LIMIT and OFFSET help you get a small part of data from a big list. This is useful when you want to show data page by page.

Showing 10 products per page on an online store.
Displaying 5 comments at a time under a blog post.
Loading 20 users per page in an admin panel.
Fetching a few rows from a large table to improve speed.
Syntax
MySQL
SELECT columns FROM table
LIMIT number_of_rows OFFSET skip_rows;

LIMIT sets how many rows to get.

OFFSET sets how many rows to skip before starting to get rows.

Examples
Get the first 5 rows from employees table.
MySQL
SELECT * FROM employees
LIMIT 5;
Skip first 10 rows, then get next 5 rows.
MySQL
SELECT * FROM employees
LIMIT 5 OFFSET 10;
Another way in MySQL: skip 10 rows, then get 5 rows.
MySQL
SELECT * FROM employees
LIMIT 10, 5;
Sample Program

This creates a small employees table with 10 rows.

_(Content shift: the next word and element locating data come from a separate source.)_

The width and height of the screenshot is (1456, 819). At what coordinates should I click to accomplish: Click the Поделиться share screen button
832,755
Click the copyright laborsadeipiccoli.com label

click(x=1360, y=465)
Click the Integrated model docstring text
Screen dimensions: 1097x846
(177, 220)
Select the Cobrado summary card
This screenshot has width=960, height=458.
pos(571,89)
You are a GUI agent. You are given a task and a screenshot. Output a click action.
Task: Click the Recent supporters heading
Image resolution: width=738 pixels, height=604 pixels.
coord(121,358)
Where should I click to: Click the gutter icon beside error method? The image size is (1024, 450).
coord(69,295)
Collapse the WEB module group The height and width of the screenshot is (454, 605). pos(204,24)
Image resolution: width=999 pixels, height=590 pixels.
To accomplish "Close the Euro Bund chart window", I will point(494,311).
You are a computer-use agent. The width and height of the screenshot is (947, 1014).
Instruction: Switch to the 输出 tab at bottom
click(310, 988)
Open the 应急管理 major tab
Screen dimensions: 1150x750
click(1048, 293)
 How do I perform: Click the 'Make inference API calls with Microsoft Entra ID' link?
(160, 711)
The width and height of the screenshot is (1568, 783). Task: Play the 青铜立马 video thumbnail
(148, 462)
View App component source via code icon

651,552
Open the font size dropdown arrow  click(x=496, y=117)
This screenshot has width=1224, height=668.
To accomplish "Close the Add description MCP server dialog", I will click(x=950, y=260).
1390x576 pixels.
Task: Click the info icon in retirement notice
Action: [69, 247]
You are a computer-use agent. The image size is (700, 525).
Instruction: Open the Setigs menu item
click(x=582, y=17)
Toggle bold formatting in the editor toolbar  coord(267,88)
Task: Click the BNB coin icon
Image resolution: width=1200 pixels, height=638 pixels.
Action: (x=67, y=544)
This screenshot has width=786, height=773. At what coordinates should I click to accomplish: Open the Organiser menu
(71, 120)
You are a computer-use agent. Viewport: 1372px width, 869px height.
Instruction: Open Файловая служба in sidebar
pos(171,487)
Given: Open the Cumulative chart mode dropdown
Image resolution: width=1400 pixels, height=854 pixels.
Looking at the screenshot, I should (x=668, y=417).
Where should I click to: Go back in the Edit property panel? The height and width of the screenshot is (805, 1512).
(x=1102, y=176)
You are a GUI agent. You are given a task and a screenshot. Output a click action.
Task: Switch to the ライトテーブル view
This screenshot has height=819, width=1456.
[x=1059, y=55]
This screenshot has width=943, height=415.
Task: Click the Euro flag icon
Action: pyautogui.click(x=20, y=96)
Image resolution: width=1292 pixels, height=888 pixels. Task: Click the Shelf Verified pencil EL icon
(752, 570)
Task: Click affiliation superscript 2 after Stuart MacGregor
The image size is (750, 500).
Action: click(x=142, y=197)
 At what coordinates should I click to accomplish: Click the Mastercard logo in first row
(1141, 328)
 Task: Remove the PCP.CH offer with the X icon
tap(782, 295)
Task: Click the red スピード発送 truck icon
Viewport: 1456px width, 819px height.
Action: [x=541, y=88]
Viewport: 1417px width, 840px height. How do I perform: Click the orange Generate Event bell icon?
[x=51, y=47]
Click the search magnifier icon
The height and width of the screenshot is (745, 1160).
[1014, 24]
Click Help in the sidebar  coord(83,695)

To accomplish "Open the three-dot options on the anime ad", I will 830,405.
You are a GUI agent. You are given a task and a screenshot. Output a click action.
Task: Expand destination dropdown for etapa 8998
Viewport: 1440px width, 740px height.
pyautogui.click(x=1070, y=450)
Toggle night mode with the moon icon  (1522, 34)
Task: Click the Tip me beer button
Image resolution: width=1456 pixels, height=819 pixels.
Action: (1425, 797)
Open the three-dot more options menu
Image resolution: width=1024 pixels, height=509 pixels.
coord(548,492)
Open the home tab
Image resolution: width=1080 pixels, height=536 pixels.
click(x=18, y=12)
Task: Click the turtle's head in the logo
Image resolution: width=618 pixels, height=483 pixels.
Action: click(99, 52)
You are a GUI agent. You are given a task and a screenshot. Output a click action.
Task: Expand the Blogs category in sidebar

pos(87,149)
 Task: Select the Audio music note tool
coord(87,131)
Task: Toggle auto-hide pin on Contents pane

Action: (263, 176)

Then it selects 3 rows starting after skipping 4 rows.

MySQL
CREATE TABLE employees (id INT, name VARCHAR(20));
INSERT INTO employees VALUES
(1, 'Alice'), (2, 'Bob'), (3, 'Carol'), (4, 'Dave'), (5, 'Eve'),
(6, 'Frank'), (7, 'Grace'), (8, 'Hank'), (9, 'Ivy'), (10, 'Jack');

SELECT * FROM employees
LIMIT 3 OFFSET 4;
OutputSuccess
Important Notes

OFFSET starts counting from zero, so OFFSET 0 means start from the first row.

Using LIMIT without OFFSET gets rows from the start.

In MySQL, you can also write LIMIT offset, count instead of LIMIT count OFFSET offset.

Summary

LIMIT controls how many rows you get.

OFFSET controls where to start getting rows.

They help show data page by page in a simple way.